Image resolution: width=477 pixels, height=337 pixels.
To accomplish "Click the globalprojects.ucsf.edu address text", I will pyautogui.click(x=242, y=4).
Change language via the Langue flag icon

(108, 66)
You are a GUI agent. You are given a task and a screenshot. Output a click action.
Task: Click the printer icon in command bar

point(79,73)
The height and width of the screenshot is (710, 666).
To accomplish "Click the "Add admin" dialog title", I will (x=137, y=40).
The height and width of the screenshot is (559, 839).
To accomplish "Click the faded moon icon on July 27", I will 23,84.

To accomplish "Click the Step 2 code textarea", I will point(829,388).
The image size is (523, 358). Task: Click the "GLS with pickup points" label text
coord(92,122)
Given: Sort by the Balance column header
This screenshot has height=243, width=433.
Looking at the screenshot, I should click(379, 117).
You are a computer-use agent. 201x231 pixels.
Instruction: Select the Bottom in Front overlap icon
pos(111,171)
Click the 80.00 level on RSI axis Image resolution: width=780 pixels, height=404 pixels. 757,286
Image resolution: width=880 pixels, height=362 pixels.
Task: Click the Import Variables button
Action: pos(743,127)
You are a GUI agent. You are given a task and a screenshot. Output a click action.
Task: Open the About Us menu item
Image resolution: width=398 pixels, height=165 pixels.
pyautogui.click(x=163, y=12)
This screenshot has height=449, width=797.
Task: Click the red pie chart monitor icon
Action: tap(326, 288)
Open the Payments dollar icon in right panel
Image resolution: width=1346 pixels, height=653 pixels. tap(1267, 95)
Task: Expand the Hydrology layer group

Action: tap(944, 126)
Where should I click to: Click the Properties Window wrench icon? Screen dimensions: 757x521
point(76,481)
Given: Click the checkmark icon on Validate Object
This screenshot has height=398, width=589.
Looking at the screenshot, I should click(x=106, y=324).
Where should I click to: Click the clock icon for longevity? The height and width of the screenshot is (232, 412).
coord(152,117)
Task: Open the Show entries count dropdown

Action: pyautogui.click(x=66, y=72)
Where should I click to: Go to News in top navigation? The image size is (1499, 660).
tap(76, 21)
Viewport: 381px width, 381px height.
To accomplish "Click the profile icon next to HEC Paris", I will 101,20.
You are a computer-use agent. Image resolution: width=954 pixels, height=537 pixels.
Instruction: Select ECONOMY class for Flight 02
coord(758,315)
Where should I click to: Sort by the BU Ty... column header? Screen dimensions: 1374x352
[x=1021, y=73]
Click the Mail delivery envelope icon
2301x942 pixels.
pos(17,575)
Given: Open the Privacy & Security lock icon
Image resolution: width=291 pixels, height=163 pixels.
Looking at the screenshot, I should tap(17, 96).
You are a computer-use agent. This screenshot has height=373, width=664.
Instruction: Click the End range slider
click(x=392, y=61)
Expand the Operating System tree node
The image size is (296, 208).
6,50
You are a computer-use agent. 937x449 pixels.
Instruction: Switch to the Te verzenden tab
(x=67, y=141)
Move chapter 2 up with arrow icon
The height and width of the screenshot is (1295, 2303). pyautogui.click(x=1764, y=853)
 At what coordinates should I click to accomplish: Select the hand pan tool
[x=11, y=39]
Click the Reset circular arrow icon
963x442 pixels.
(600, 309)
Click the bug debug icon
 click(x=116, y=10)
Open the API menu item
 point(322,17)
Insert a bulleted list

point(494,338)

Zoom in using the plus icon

■ ■ ■ ■

== WHAT IS NEEDED ==
All entries are to be copied exactly as they read.

== EXERCISE RESULT ==
Image resolution: width=477 pixels, height=337 pixels.
To accomplish "Click the globalprojects.ucsf.edu address text", I will pyautogui.click(x=242, y=4).
Change language via the Langue flag icon

(108, 66)
You are a GUI agent. You are given a task and a screenshot. Output a click action.
Task: Click the printer icon in command bar

point(79,73)
The height and width of the screenshot is (710, 666).
To accomplish "Click the "Add admin" dialog title", I will (x=137, y=40).
The height and width of the screenshot is (559, 839).
To accomplish "Click the faded moon icon on July 27", I will 23,84.

To accomplish "Click the Step 2 code textarea", I will point(829,388).
The image size is (523, 358). Task: Click the "GLS with pickup points" label text
coord(92,122)
Given: Sort by the Balance column header
This screenshot has height=243, width=433.
Looking at the screenshot, I should click(379, 117).
You are a computer-use agent. 201x231 pixels.
Instruction: Select the Bottom in Front overlap icon
pos(111,171)
Click the 80.00 level on RSI axis Image resolution: width=780 pixels, height=404 pixels. 757,286
Image resolution: width=880 pixels, height=362 pixels.
Task: Click the Import Variables button
Action: pos(743,127)
You are a GUI agent. You are given a task and a screenshot. Output a click action.
Task: Open the About Us menu item
Image resolution: width=398 pixels, height=165 pixels.
pyautogui.click(x=163, y=12)
This screenshot has height=449, width=797.
Task: Click the red pie chart monitor icon
Action: tap(326, 288)
Open the Payments dollar icon in right panel
Image resolution: width=1346 pixels, height=653 pixels. tap(1267, 95)
Task: Expand the Hydrology layer group

Action: tap(944, 126)
Where should I click to: Click the Properties Window wrench icon? Screen dimensions: 757x521
point(76,481)
Given: Click the checkmark icon on Validate Object
This screenshot has height=398, width=589.
Looking at the screenshot, I should click(x=106, y=324).
Where should I click to: Click the clock icon for longevity? The height and width of the screenshot is (232, 412).
coord(152,117)
Task: Open the Show entries count dropdown

Action: pyautogui.click(x=66, y=72)
Where should I click to: Go to News in top navigation? The image size is (1499, 660).
tap(76, 21)
Viewport: 381px width, 381px height.
To accomplish "Click the profile icon next to HEC Paris", I will 101,20.
You are a computer-use agent. Image resolution: width=954 pixels, height=537 pixels.
Instruction: Select ECONOMY class for Flight 02
coord(758,315)
Where should I click to: Sort by the BU Ty... column header? Screen dimensions: 1374x352
[x=1021, y=73]
Click the Mail delivery envelope icon
2301x942 pixels.
pos(17,575)
Given: Open the Privacy & Security lock icon
Image resolution: width=291 pixels, height=163 pixels.
Looking at the screenshot, I should tap(17, 96).
You are a computer-use agent. This screenshot has height=373, width=664.
Instruction: Click the End range slider
click(x=392, y=61)
Expand the Operating System tree node
The image size is (296, 208).
6,50
You are a computer-use agent. 937x449 pixels.
Instruction: Switch to the Te verzenden tab
(x=67, y=141)
Move chapter 2 up with arrow icon
The height and width of the screenshot is (1295, 2303). pyautogui.click(x=1764, y=853)
 At what coordinates should I click to accomplish: Select the hand pan tool
[x=11, y=39]
Click the Reset circular arrow icon
963x442 pixels.
(600, 309)
Click the bug debug icon
 click(x=116, y=10)
Open the API menu item
 point(322,17)
Insert a bulleted list

point(494,338)

Zoom in using the plus icon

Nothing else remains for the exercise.